To do
Copy each of the following items verbatim, without altering any character.

Data provided
--------------------------------------------------
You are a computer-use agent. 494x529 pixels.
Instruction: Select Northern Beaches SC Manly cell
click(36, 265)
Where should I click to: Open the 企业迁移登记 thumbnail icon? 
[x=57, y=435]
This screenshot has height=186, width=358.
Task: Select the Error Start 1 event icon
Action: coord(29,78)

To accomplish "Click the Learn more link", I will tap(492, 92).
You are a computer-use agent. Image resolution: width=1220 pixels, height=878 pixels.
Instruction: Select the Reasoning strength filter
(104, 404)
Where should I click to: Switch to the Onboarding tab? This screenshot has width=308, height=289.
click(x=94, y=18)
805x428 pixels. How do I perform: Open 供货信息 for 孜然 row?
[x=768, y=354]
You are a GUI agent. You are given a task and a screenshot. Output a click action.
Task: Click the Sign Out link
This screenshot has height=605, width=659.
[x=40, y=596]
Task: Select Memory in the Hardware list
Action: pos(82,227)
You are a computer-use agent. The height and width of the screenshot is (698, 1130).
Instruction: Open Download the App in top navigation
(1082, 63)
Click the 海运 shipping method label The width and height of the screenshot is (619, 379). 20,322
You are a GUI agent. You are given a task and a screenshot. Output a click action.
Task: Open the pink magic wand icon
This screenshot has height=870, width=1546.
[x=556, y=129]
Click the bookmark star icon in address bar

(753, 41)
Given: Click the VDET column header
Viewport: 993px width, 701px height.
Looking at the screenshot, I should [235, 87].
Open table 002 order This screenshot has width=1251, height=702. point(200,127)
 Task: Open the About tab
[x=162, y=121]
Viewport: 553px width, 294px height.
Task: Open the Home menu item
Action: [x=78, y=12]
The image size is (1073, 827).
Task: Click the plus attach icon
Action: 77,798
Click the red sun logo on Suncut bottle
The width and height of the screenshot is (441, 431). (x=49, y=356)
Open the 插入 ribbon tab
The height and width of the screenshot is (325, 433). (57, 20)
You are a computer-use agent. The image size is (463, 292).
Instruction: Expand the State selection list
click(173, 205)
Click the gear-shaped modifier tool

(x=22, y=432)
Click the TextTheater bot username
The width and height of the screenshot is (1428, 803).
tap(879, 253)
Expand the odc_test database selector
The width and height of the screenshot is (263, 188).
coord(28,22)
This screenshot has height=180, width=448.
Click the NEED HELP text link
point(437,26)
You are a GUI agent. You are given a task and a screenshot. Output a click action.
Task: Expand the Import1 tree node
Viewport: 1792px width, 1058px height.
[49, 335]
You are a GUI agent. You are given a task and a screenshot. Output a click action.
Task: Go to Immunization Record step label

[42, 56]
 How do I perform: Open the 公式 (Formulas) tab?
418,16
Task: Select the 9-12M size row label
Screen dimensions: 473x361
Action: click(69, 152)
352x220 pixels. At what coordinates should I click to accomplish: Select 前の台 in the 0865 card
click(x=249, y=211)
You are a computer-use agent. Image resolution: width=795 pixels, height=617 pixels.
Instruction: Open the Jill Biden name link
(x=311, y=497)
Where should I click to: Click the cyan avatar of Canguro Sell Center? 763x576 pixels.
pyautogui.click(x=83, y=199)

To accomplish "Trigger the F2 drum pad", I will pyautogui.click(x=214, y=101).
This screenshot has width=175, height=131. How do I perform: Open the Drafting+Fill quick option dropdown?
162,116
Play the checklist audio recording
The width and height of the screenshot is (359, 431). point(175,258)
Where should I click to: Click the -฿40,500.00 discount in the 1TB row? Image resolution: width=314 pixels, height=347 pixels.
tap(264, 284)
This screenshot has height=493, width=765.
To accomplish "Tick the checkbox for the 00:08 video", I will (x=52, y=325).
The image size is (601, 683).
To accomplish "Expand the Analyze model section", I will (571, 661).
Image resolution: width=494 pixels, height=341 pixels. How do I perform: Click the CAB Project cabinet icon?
--------------------------------------------------
Result for this task
You are a computer-use agent. 494x529 pixels.
Instruction: Select Northern Beaches SC Manly cell
click(36, 265)
Where should I click to: Open the 企业迁移登记 thumbnail icon? 
[x=57, y=435]
This screenshot has height=186, width=358.
Task: Select the Error Start 1 event icon
Action: coord(29,78)

To accomplish "Click the Learn more link", I will tap(492, 92).
You are a computer-use agent. Image resolution: width=1220 pixels, height=878 pixels.
Instruction: Select the Reasoning strength filter
(104, 404)
Where should I click to: Switch to the Onboarding tab? This screenshot has width=308, height=289.
click(x=94, y=18)
805x428 pixels. How do I perform: Open 供货信息 for 孜然 row?
[x=768, y=354]
You are a GUI agent. You are given a task and a screenshot. Output a click action.
Task: Click the Sign Out link
This screenshot has height=605, width=659.
[x=40, y=596]
Task: Select Memory in the Hardware list
Action: pos(82,227)
You are a computer-use agent. The height and width of the screenshot is (698, 1130).
Instruction: Open Download the App in top navigation
(1082, 63)
Click the 海运 shipping method label The width and height of the screenshot is (619, 379). 20,322
You are a GUI agent. You are given a task and a screenshot. Output a click action.
Task: Open the pink magic wand icon
This screenshot has height=870, width=1546.
[x=556, y=129]
Click the bookmark star icon in address bar

(753, 41)
Given: Click the VDET column header
Viewport: 993px width, 701px height.
Looking at the screenshot, I should [235, 87].
Open table 002 order This screenshot has width=1251, height=702. point(200,127)
 Task: Open the About tab
[x=162, y=121]
Viewport: 553px width, 294px height.
Task: Open the Home menu item
Action: [x=78, y=12]
The image size is (1073, 827).
Task: Click the plus attach icon
Action: 77,798
Click the red sun logo on Suncut bottle
The width and height of the screenshot is (441, 431). (x=49, y=356)
Open the 插入 ribbon tab
The height and width of the screenshot is (325, 433). (57, 20)
You are a computer-use agent. The image size is (463, 292).
Instruction: Expand the State selection list
click(173, 205)
Click the gear-shaped modifier tool

(x=22, y=432)
Click the TextTheater bot username
The width and height of the screenshot is (1428, 803).
tap(879, 253)
Expand the odc_test database selector
The width and height of the screenshot is (263, 188).
coord(28,22)
This screenshot has height=180, width=448.
Click the NEED HELP text link
point(437,26)
You are a GUI agent. You are given a task and a screenshot. Output a click action.
Task: Expand the Import1 tree node
Viewport: 1792px width, 1058px height.
[49, 335]
You are a GUI agent. You are given a task and a screenshot. Output a click action.
Task: Go to Immunization Record step label

[42, 56]
 How do I perform: Open the 公式 (Formulas) tab?
418,16
Task: Select the 9-12M size row label
Screen dimensions: 473x361
Action: click(69, 152)
352x220 pixels. At what coordinates should I click to accomplish: Select 前の台 in the 0865 card
click(x=249, y=211)
You are a computer-use agent. Image resolution: width=795 pixels, height=617 pixels.
Instruction: Open the Jill Biden name link
(x=311, y=497)
Where should I click to: Click the cyan avatar of Canguro Sell Center? 763x576 pixels.
pyautogui.click(x=83, y=199)

To accomplish "Trigger the F2 drum pad", I will pyautogui.click(x=214, y=101).
This screenshot has width=175, height=131. How do I perform: Open the Drafting+Fill quick option dropdown?
162,116
Play the checklist audio recording
The width and height of the screenshot is (359, 431). point(175,258)
Where should I click to: Click the -฿40,500.00 discount in the 1TB row? Image resolution: width=314 pixels, height=347 pixels.
tap(264, 284)
This screenshot has height=493, width=765.
To accomplish "Tick the checkbox for the 00:08 video", I will (x=52, y=325).
The image size is (601, 683).
To accomplish "Expand the Analyze model section", I will (571, 661).
Image resolution: width=494 pixels, height=341 pixels. How do I perform: Click the CAB Project cabinet icon?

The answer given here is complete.